## Brief
Please transcribe all of the entries exactly, leaving out any images.

## Dataset excerpts
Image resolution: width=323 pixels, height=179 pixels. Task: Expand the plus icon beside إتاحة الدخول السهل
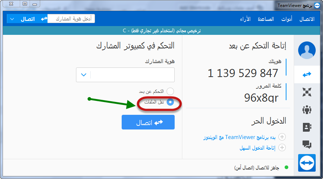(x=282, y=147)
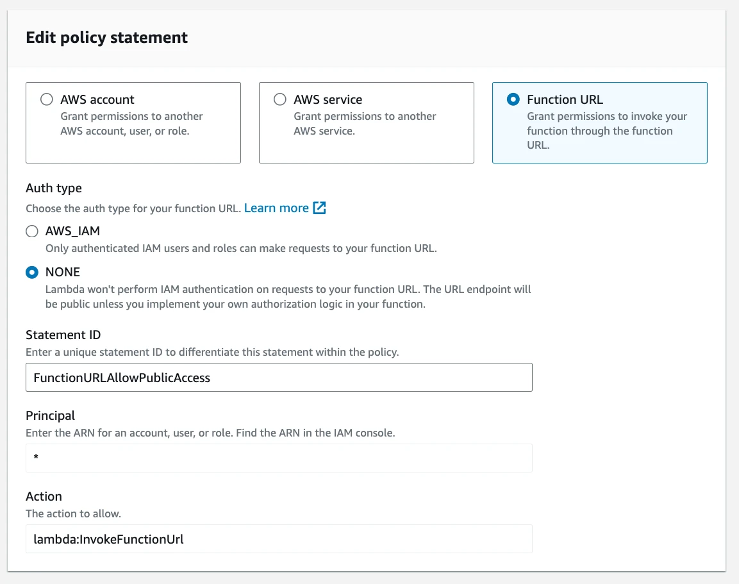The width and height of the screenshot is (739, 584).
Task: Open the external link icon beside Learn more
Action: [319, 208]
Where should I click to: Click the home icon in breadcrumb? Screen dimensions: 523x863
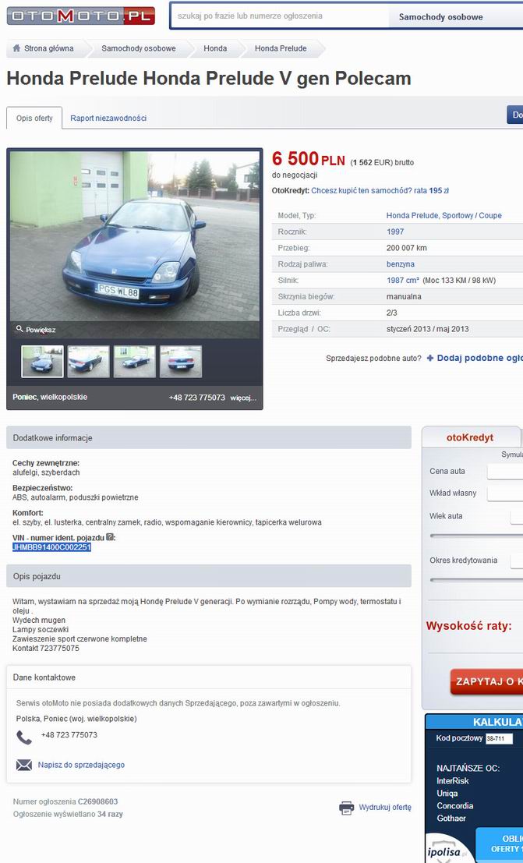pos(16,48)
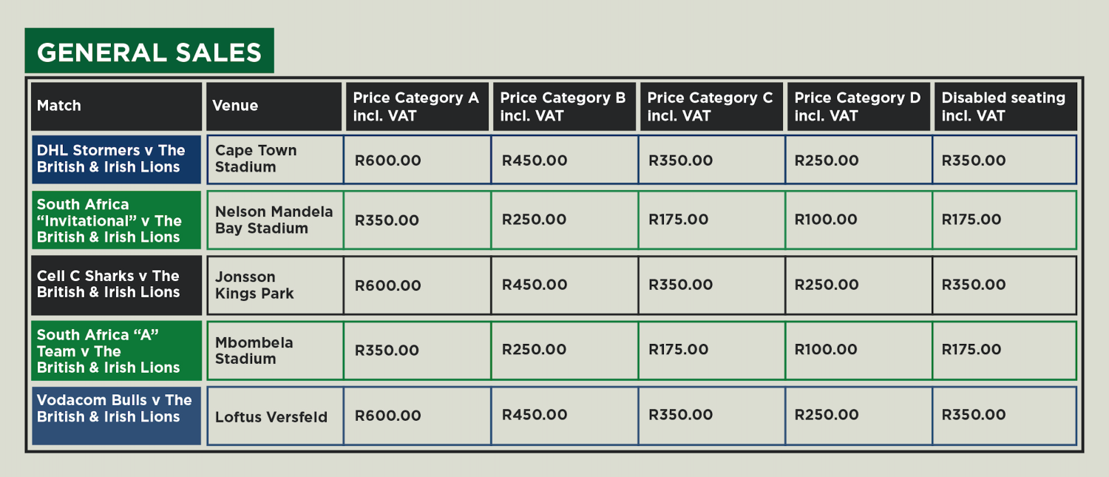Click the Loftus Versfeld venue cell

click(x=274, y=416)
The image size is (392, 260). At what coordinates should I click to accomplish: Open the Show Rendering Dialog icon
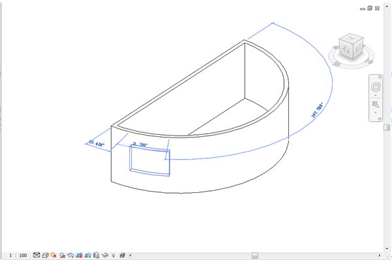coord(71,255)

## Solution
Image resolution: width=323 pixels, height=179 pixels. Task: Expand the plus icon beside إتاحة الدخول السهل
(x=282, y=147)
The width and height of the screenshot is (739, 584).
Task: Open the external link icon beside Learn more
Action: [319, 208]
Where should I click to: Click the home icon in breadcrumb? Screen dimensions: 523x863
pos(16,48)
Click the Loftus Versfeld venue cell

click(x=274, y=416)
The image size is (392, 260). At what coordinates should I click to accomplish: Open the Show Rendering Dialog icon
coord(71,255)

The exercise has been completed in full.